Items from a data source:
-.-.-

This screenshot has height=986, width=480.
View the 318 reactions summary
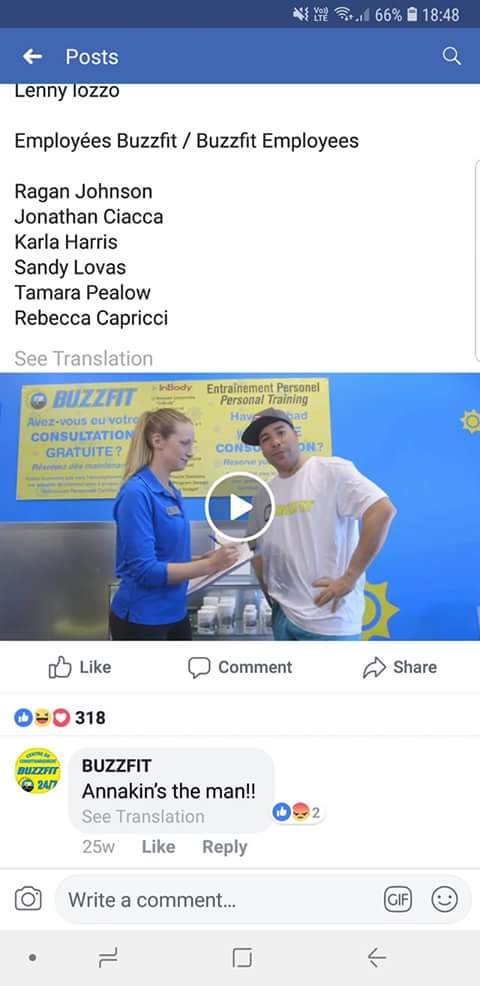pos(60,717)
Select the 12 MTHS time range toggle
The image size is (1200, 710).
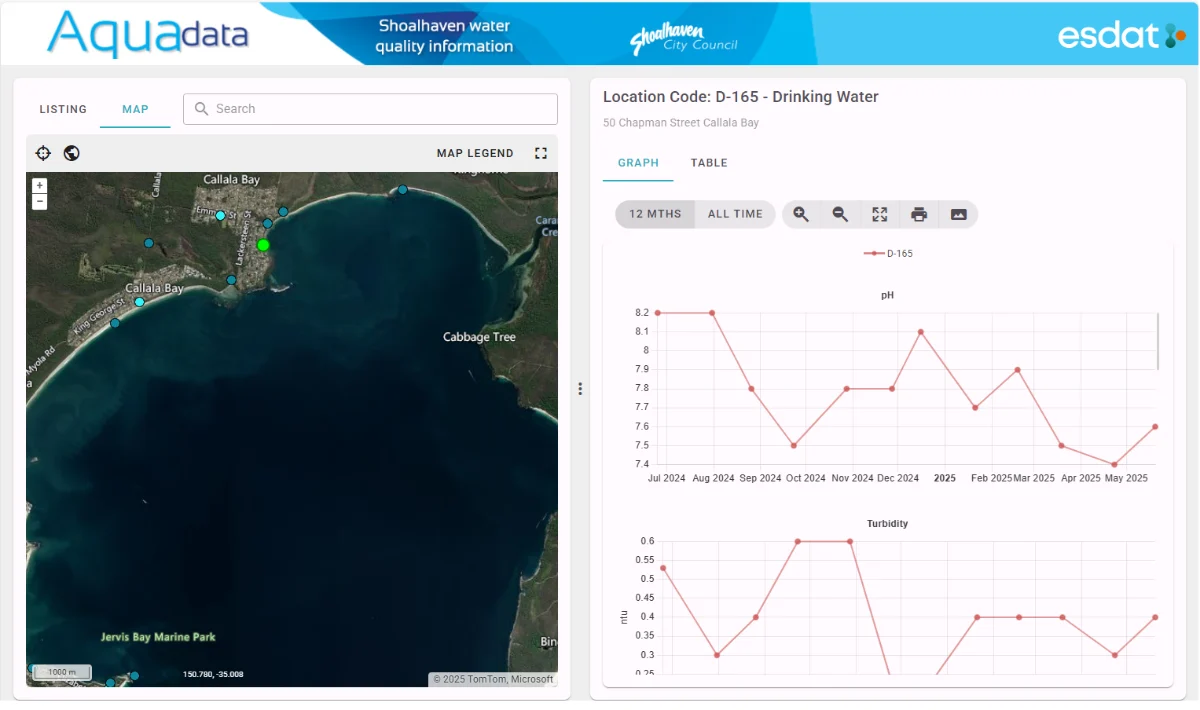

-.-.-

Exactly the lines from the one holding "Select the 12 MTHS time range toggle" through the last line of the entries must be set down, with nothing added and no pictures.

Select the 12 MTHS time range toggle
The image size is (1200, 710).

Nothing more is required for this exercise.